Search code examples
yamlblogsplaintextpyyaml

Separate YAML and plain text on the same document


While building a blog using django I realized that it would be extremely practical to store the text of an article and all the related informations (title, author, etc...) together in a human-readable file format, and then charge those files on the database using a simple script.

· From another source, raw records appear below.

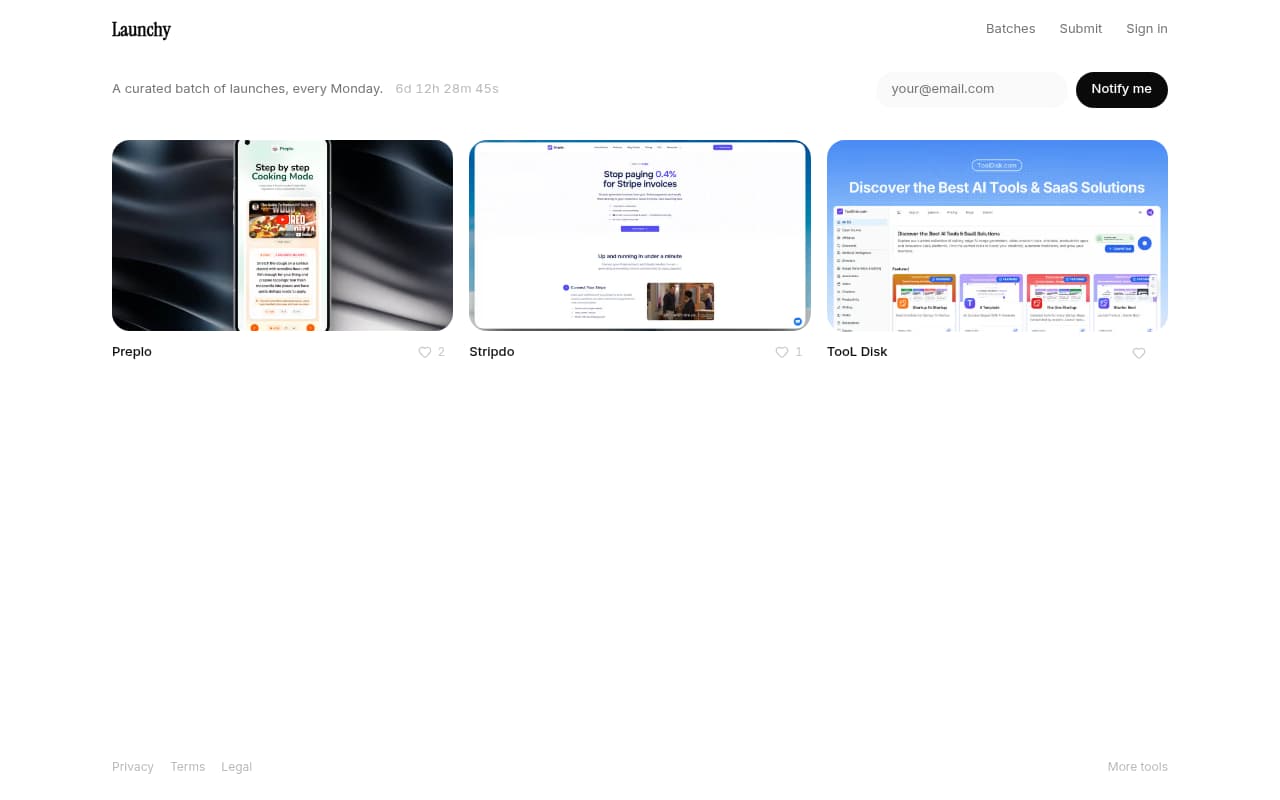
Task: Click the More tools link
Action: [x=1137, y=766]
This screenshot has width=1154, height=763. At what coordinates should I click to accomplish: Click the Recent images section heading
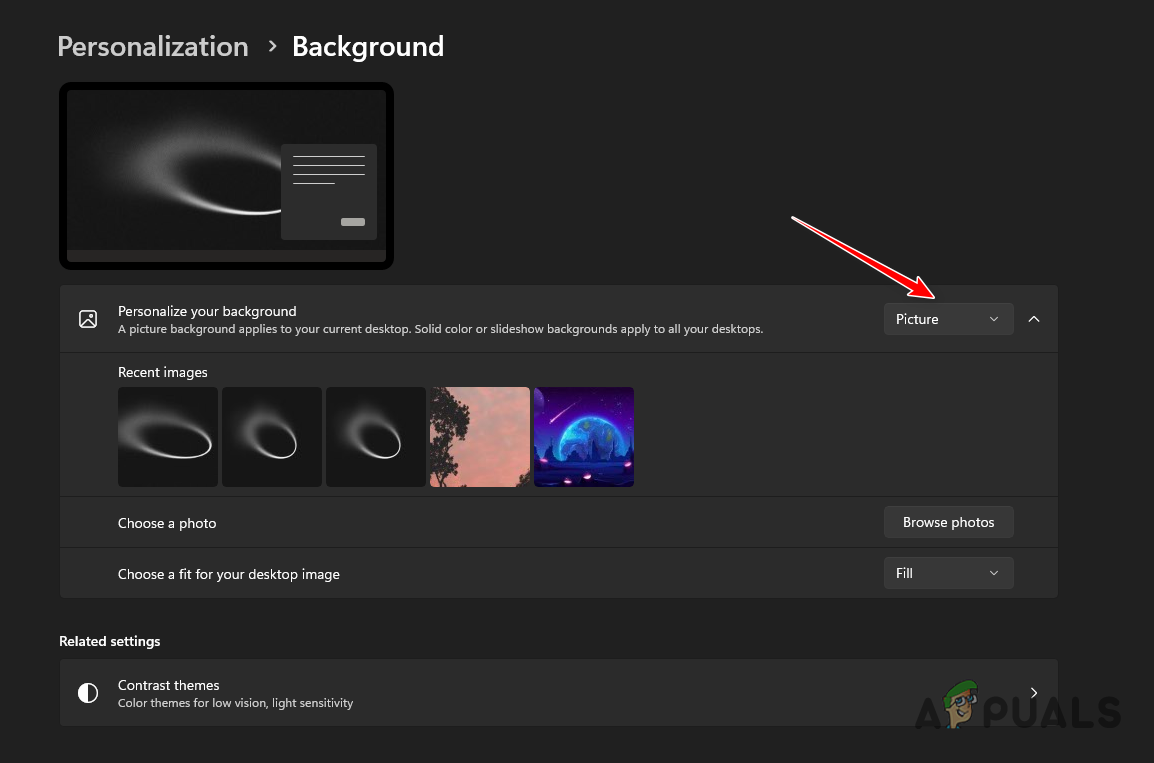[x=163, y=371]

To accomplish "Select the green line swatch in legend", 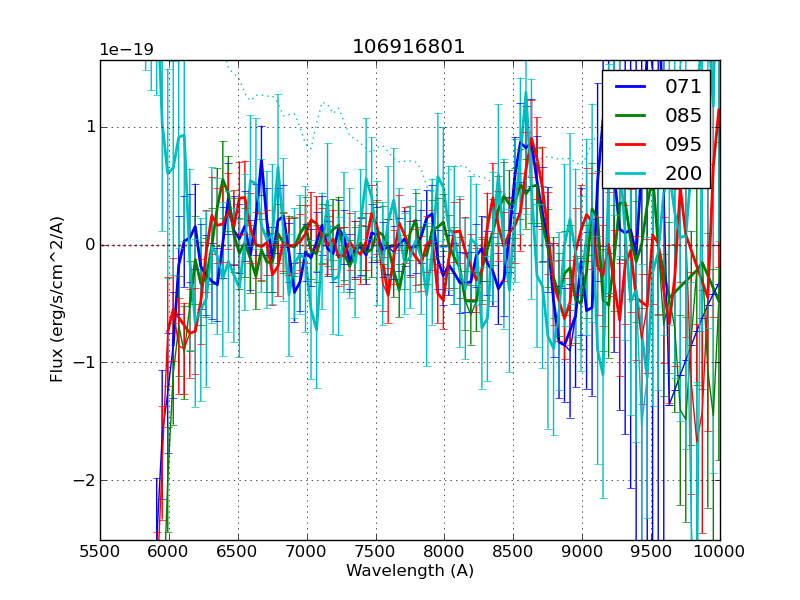I will (631, 115).
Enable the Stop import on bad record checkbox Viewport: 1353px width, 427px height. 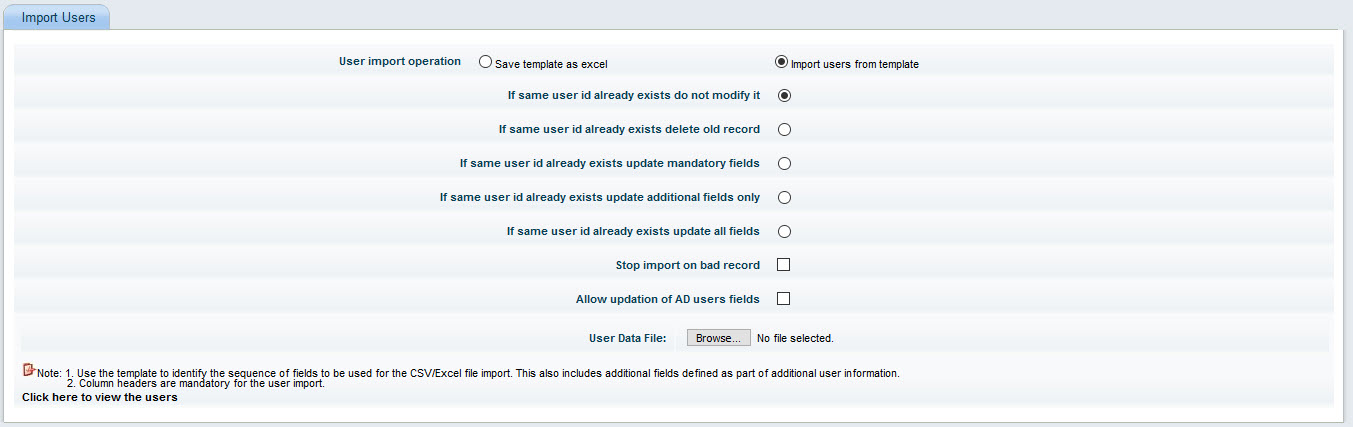point(784,265)
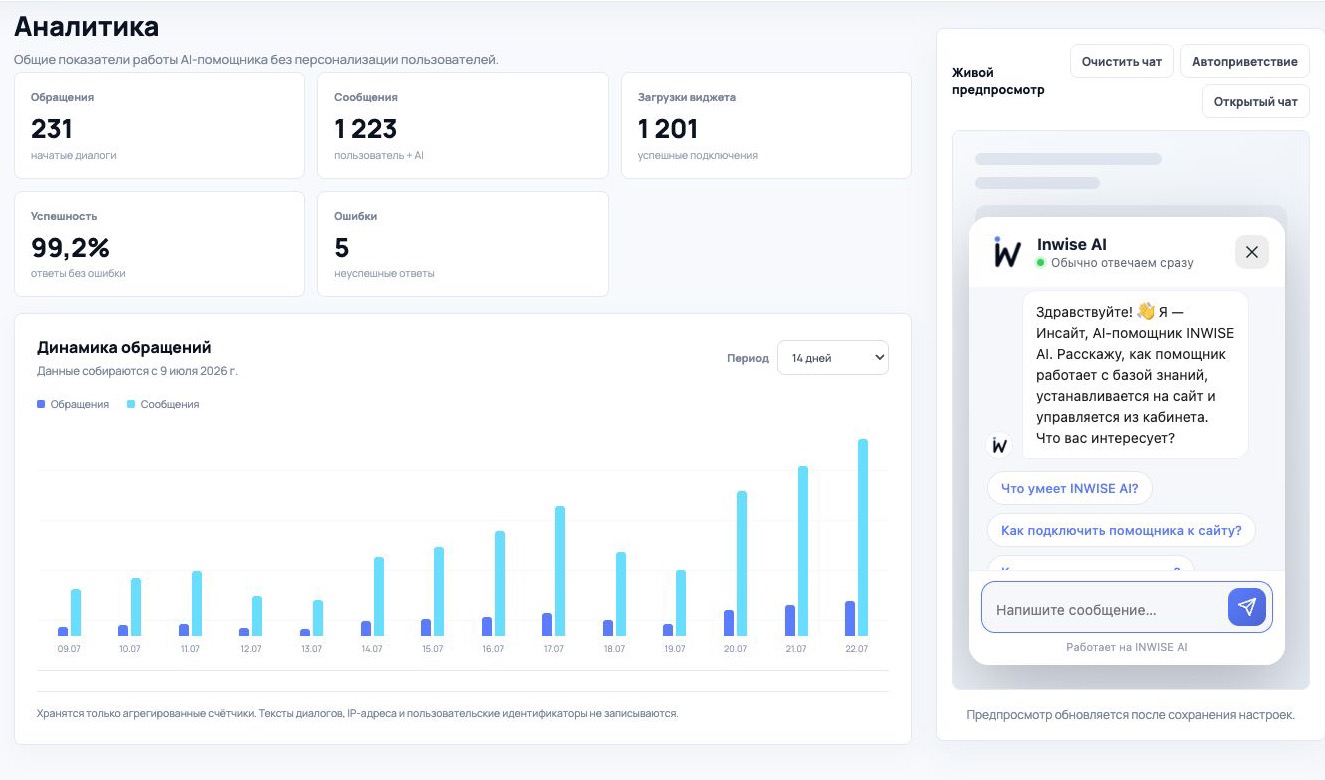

Now that said, YAML caught my attention for his readability and ease of use, the only downside of the YAML syntax is the indentation:

---
title: Title of the article
author: Somebody
# Other stuffs here ...
text:| 
    This is the text of the article. I can write whatever I want
    but I need to be careful with the indentation...and this is a
    bit boring.
---

I believe that's not the best solution (especially if the files are going to be written by casual users). A format like this one could be much better

---
title: Title of the article
author: Somebody
# Other stuffs here ...
---
Here there is the text of the article, it is not valid YAML but
just plain text. Here I could put **Markdown** or <html>...or whatever
I want...

Is there any solution? Preferably using python. Other file formats propositions are welcome as well!


Solution

  • Unfortunately this is not possible, what one would think could work is using | for a single scalar in the separate document:

    import ruamel.yaml
    
    yaml_str = """\
    title: Title of the article
    author: Somebody
    ---
    |
    Here there is the text of the article, it is not valid YAML but
    just plain text. Here I could put **Markdown** or <html>...or whatever
    I want...
    """
    
    for d in ruamel.yaml.load_all(yaml_str):
        print(d)
        print('-----')
    

    but it doesn't because | is the block indentation indicator. And although at the top level an indentation of 0 (zero) would easily work, ruamel.yaml (and PyYAML) don't allow this.

    It is however easy to parse this yourself, which has the advantage over using the front matter package that you can use YAML 1.2 and are not restricted to using YAML 1.1 because of frontmaker using the PyYAML. Also note that I used the more appropriate end of document marker ... to separate YAML from the markdown:

    import ruamel.yaml
    
    combined_str = """\
    title: Title of the article
    author: Somebody
    ...
    Here there is the text of the article, it is not valid YAML but
    just plain text. Here I could put **Markdown** or <html>...or whatever
    I want...
    """
    
    with open('test.yaml', 'w') as fp:
        fp.write(combined_str)
    
    
    data = None
    lines = []
    yaml_str = ""
    with open('test.yaml') as fp:
        for line in fp:
            if data is not None:
                lines.append(line)
                continue
            if line == '...\n':
                data = ruamel.yaml.round_trip_load(yaml_str)
                continue
            yaml_str += line
    
    print(data['author'])
    print(lines[2])
    

    which gives:

    Somebody
    I want...
    

    (the round_trip_load allows dumping with preservation of comments, anchor names etc).